Yahoo! data breach likely exceeds 500 million records

 Yahoo! data breach likely exceeds 500 million records

InfoArmor reports that the Best News Mag   Yahoo! data breach likely contains millions more records than the 500-million figure now being bandied about. The number of user records stolen by the various groups involved in this and other recent hacks could total 3.5 billion. The company is also disputing the idea put forth by Yahoo! that a state actor performed the hack; instead, the security firm believes a group of Eastern Europeans is responsible. The records involved in this case were taken in 2014.

Andrew Komarov, InfoArmor CIO, told that the Yahoo! breach easily surpasses the 500 million mark, judging from a sample of several million of the stolen records his company could obtain. Still, he was reticent to put out an exact figure at this time and berated other firms for issuing numbers before the validation process was completed. “We need to validate the data leaks and not trust the words from the threat actors,” he said, adding more time is needed to determine the exact number involved.

Komarov said this also holds when assigning blame for an attack. When news of the breach broke, a state-sponsored group was assumed to be the source. InfoArmor has believed that the report states credit belongs to an Eastern European gang it calls Group E. A state-sponsored group’s only involvement with the attack is that Group E sold part of the Yahoo! data dump to such an organization. At the same time, Komarov said two other sales were made to gangs specializing in spam attacks. About $300,000 was charged for the data in each case.


Because Group E sells to specific customers, it has not posted the Yahoo! database to the web. Instead, it is being sold in pieces through proxies; InfoArmor wrote My Update Web. Michael Lipinski, CISO and chief security strategist at Securonix, told in an email that a true credit determination will be difficult until Yahoo! is more forthcoming. “Unfortunately, we are still speculating since there has been no release of information from Yahoo!” Lipinski said. “Sure, it’s possible that a state actor with ulterior motives contracted with the folks that already had the formula for breaching Yahoo! from work done on LinkedIn, DropBox, and Myspace. That’s a reasonable assumption. Why reinvent the wheel if you don’t have to,” he said.
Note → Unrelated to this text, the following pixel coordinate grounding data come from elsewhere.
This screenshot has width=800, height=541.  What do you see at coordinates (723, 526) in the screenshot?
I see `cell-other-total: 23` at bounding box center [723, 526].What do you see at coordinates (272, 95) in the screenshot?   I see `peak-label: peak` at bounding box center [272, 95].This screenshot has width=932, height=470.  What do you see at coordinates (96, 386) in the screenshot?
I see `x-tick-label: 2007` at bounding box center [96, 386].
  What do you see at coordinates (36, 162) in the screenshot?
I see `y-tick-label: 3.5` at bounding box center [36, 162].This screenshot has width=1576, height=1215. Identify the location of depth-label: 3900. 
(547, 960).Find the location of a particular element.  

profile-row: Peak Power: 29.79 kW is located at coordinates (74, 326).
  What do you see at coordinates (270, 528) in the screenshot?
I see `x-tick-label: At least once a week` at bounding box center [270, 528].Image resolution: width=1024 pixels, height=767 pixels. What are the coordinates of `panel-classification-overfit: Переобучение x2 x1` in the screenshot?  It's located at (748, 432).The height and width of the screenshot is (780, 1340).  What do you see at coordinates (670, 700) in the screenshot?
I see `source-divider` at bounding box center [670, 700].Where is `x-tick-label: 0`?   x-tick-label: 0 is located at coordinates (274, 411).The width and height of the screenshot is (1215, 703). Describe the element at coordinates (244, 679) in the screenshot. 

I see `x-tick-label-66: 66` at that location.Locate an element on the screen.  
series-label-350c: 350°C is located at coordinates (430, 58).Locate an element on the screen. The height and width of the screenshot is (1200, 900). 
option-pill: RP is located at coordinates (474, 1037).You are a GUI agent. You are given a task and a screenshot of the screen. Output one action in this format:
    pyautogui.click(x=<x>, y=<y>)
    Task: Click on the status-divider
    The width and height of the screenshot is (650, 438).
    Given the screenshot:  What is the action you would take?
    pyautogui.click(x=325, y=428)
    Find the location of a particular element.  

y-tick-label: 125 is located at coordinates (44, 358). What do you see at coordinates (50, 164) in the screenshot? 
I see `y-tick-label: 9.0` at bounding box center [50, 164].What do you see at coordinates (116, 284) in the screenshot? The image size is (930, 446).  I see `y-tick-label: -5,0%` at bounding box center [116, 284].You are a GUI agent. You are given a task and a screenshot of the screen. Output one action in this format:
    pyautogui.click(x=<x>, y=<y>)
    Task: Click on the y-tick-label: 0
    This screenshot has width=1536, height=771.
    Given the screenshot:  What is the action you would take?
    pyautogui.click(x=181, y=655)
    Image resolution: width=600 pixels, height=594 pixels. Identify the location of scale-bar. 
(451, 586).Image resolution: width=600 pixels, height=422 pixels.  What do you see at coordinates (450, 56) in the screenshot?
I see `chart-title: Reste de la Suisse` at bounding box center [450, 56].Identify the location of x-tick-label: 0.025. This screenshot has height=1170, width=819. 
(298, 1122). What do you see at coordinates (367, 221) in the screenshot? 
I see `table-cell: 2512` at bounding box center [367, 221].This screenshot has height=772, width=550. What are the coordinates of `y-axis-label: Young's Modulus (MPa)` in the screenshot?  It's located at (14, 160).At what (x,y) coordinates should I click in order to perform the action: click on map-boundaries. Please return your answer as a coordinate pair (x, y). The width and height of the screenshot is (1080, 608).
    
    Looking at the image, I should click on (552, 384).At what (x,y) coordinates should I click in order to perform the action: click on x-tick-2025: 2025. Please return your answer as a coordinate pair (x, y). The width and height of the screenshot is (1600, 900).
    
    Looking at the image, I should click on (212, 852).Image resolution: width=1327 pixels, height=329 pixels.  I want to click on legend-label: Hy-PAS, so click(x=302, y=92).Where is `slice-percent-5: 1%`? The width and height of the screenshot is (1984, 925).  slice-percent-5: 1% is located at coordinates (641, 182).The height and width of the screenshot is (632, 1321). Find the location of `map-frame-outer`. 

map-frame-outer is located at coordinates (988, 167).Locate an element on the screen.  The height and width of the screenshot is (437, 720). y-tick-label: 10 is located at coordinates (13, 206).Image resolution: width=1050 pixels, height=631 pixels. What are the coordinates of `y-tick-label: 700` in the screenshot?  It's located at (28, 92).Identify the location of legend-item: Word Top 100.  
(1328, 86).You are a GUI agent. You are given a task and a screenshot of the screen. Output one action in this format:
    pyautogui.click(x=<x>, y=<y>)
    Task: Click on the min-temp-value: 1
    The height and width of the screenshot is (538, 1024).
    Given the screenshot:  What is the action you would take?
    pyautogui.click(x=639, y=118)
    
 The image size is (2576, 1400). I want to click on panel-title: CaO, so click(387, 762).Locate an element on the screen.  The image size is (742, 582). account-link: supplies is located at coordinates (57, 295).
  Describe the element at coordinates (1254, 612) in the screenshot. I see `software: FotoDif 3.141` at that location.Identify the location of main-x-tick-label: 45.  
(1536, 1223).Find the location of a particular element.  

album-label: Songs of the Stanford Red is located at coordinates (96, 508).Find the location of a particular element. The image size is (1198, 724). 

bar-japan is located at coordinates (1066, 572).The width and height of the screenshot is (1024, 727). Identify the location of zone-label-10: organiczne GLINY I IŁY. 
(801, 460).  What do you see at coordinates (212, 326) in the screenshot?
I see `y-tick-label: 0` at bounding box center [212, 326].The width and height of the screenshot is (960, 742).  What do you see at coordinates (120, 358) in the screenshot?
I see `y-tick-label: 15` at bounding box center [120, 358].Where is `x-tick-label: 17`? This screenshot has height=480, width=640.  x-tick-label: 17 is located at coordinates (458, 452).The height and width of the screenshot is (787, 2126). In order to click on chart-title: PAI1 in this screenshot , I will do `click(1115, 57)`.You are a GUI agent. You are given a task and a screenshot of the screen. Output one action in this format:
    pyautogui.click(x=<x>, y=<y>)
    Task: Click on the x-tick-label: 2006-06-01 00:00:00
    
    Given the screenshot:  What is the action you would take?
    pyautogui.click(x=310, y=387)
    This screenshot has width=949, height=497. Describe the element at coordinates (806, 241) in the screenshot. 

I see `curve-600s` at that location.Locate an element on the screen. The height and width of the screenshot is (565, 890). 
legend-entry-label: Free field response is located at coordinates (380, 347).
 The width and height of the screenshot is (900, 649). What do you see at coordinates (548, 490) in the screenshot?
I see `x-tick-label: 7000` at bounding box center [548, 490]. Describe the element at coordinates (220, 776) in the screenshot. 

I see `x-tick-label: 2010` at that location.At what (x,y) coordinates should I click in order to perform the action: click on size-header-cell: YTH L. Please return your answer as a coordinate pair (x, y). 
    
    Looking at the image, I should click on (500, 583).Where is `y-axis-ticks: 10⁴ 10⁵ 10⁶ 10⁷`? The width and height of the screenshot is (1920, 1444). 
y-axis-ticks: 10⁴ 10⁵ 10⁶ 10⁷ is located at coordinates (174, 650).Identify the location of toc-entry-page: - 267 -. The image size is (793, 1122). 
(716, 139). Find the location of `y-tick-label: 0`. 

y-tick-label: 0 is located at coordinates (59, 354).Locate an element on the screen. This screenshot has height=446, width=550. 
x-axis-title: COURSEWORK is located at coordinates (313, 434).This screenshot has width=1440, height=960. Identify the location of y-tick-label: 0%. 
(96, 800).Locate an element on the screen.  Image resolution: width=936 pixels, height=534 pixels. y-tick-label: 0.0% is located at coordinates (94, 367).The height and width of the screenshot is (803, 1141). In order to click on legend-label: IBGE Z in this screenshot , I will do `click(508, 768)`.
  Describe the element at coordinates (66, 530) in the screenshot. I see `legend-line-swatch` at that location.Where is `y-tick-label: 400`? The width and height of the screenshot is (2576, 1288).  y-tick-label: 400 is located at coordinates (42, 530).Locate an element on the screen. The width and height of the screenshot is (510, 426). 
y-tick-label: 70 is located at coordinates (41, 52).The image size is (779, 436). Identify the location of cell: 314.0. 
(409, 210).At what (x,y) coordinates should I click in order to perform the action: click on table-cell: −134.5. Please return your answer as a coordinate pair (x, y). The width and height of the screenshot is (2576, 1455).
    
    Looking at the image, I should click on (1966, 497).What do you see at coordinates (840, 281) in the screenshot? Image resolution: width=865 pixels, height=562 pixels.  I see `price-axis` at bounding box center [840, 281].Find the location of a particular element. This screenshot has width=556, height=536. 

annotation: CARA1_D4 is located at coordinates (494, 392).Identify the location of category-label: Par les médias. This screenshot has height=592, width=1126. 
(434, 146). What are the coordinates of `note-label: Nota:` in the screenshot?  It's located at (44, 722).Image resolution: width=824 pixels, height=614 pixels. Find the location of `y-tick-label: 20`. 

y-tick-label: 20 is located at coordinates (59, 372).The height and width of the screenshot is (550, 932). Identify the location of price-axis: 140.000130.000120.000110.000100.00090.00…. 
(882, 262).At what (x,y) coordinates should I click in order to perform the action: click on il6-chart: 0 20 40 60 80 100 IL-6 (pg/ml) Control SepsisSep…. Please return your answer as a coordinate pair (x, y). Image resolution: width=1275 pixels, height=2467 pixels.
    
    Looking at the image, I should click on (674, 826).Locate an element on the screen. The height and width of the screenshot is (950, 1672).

However, Lipinski is more troubled by Yahoo! ‘s general inaction in responding to the hack. “The lack of discovery of this breach on Yahoo! ‘s part gave whoever took this information exactly what they wanted,” he said. “They had the account information that we now know was crackable. If they had ulterior motives, they had years to benefit from that obtained information and lack of notification to those accounts. That’s my larger concern.”

While the 500-million-plus Yahoo! user records are a massive number, InfoArmor believes the total number of records stolen over the last several years is several times that size. When Group E’s pile of Yahoo!! Data is added to those taken from LinkedIn, Myspace, Dropbox, and other big attacks, and then combined with all the other spells that have taken place, the total number of records compromised is likely in the region of 3.5 billion or about the same number of people who are known to use the internet, Komarov noted. Yahoo! has not yet responded to’s inquiry for further information.

Dennis Bailey

Professional beer geek. Alcohol ninja. Social media scholar. Award-winning twitter fanatic. Writer. Basketball fan, mother of 2, audiophile, Saul Bass fan and communicator, collector, connector, creator. Producing at the sweet spot between simplicity and purpose to create strong, lasting and remarkable design. I'm a designer and this is my work.